Text shown:
Pickles for Christmas

Pickles…I have too say I am rather fond of Pickles and do make my own from time to time and they truly are a traditional gift at Christmastime. So here are some recipes from Mrs Beecher from 1873, firstly the Vinegar:

Vinegar for pickling should be sharp, but not the sharpest kind, as it injures the pickles. Wine or cider vinegar is reliable. Much manufactured vinegar is sold that ruins pickles and is unhealthful. If you use copper, bell-metal, or brass vessels for pickling, never allow the vinegar to cool in them, as it then is poisonous. Add a table-spoonful of alum and a tea-cup of salt to each three gallons of vinegar, and tie up a bag with pepper, ginger-root, and spices of all sorts in it, and you have vinegar prepared for any kind of common pickling, and in many cases all that is needed is to throw the fruit in and keep it in till wanted.

Well you can just buy prepared pickling Vinegar nowadays. It seems that is was quite likely in those days when glass jars were not so readily available that being poisoned was not out of the question!!

Keep pickles only in wood or stone ware. Anything that has held grease will spoil pickles. Stir pickles occasionally, and if there are soft ones, take them out, scald the vinegar, and pour it hot over the pickles. Keep enough vinegar to cover them well. If it is weak, take fresh vinegar, and pour on hot. Do not boil vinegar or spice over five minutes.

The exercise:
Using the Christmas pickles text, answer the following:
1. Which two kinds of vinegar are called reliable?
2. In what materials should pickles be kept?
3. What is the longest time that vinegar or spice should be boiled?
The data that comes next has no connection to the Christmas pickles text.

Dataset content:
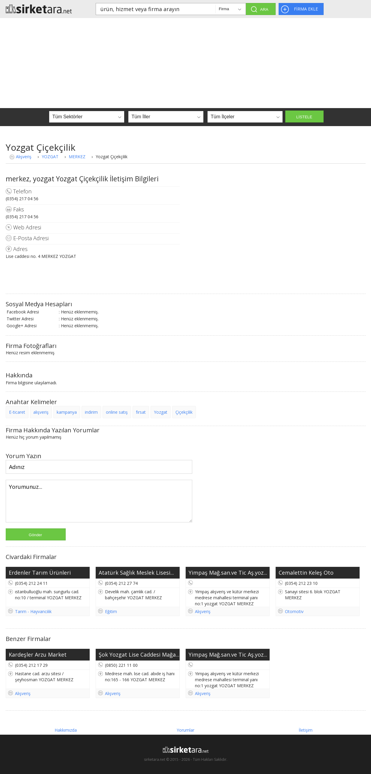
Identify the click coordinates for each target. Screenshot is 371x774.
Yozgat (160, 412)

Solution to this exercise:
1. Wine or cider vinegar.
2. Wood or stone ware.
3. Five minutes.